Last Friday, gold hit a record high, exceeding $2,500 per ounce, while Bitcoin struggled to keep pace. This has led to a debate within the financial community about the fundamental differences between the two assets.

Kashyap Sriram, an experienced trader and analyst, shared his views in response to a post by Lawrence McDonald, a best-selling author. McDonald questioned Bitcoin’s effectiveness as a store of value compared to gold.

He explained that Bitcoin, designed by Satoshi Nakamoto, mimics gold, using “mining” as a term for its proof-of-work system. However, if gold mining ceased, gold would retain its value, whereas Bitcoin would be worthless without its miners. Bitcoin miners keep the network running by adding new blocks to the blockchain; without them, the system collapses.
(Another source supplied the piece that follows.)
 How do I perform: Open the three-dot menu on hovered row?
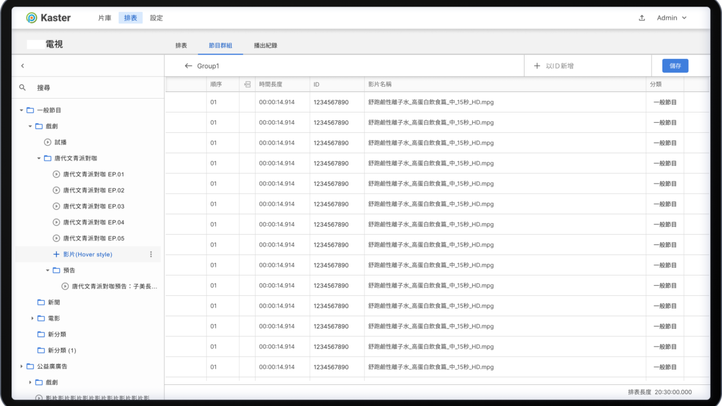click(x=151, y=254)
Furthermore, Sriram criticized the decentralization of Bitcoin mining, pointing out that eleven mining pools control almost the entire network, making it vulnerable. Despite Bitcoin’s large market cap, its mining infrastructure is comparatively small and concentrated.
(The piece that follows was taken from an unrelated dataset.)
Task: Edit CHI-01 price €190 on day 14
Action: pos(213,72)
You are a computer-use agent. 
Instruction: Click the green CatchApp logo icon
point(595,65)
A study highlighted that five of these mining pools might be under one company’s control, raising concerns about centralization. Comparing historical performance, McDonald noted gold’s maximum drawdown was 21%, whereas Bitcoin’s was much higher at 82%.

Investors now face a choice between Bitcoin and gold as hedges against inflation, with cryptocurrencies presenting higher volatility compared to the more stable industrial demand for gold.

Sriram stated, “Bitcoin’s prime era is over, while gold’s is just starting. Libertarian crypto investors are missing this shift.”